Find each line of the listing that contains the word "coordinates" with its case matching exactly, and copy every such line.

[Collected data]
— Start —

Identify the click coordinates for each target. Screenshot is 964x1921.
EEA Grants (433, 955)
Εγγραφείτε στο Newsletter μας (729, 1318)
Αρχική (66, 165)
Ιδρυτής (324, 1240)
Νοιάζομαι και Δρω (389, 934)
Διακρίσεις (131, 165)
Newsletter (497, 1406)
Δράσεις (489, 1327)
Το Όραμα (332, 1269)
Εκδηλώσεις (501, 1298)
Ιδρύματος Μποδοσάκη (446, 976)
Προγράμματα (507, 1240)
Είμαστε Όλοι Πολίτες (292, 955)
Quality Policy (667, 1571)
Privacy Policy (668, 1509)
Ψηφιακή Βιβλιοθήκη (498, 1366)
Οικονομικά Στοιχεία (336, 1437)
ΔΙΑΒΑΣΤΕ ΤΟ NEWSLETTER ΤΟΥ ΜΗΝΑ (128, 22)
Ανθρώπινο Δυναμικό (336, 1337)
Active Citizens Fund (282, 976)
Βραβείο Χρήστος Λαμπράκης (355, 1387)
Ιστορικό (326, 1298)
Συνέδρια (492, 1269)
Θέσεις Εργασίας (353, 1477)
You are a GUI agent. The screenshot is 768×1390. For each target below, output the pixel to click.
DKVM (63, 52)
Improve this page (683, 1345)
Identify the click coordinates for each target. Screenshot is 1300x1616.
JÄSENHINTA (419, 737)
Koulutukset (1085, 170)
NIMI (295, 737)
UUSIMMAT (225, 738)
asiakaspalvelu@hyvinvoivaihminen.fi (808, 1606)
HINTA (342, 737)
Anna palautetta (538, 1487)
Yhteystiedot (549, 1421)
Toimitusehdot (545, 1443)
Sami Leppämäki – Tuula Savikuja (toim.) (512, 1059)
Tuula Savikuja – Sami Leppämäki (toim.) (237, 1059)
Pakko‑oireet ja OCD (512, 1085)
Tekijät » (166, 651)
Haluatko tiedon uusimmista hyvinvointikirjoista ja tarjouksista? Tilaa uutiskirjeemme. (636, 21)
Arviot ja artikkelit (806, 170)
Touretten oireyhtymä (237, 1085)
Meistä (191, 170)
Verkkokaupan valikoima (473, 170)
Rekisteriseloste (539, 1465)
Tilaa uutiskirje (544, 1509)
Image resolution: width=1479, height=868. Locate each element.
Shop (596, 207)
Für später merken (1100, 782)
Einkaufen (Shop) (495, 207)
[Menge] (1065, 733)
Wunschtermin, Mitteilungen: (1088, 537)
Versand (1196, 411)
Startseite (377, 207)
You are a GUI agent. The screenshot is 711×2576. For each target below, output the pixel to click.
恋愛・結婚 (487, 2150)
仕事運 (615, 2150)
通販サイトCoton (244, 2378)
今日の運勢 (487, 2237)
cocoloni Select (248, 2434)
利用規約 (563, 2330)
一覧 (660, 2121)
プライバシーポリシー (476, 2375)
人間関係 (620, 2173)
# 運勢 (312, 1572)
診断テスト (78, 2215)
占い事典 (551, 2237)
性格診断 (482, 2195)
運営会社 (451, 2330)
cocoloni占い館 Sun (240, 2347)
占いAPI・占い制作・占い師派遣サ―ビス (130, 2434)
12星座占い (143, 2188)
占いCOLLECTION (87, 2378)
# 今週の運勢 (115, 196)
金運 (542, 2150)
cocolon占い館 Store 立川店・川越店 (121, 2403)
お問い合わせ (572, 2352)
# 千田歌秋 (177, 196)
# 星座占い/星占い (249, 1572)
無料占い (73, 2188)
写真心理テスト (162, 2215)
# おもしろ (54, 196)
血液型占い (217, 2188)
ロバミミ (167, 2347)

— End —

▸ Exercise response
Identify the click coordinates for each target. Screenshot is 964x1921.
Identify the click coordinates for each target. Screenshot is 1300x1616.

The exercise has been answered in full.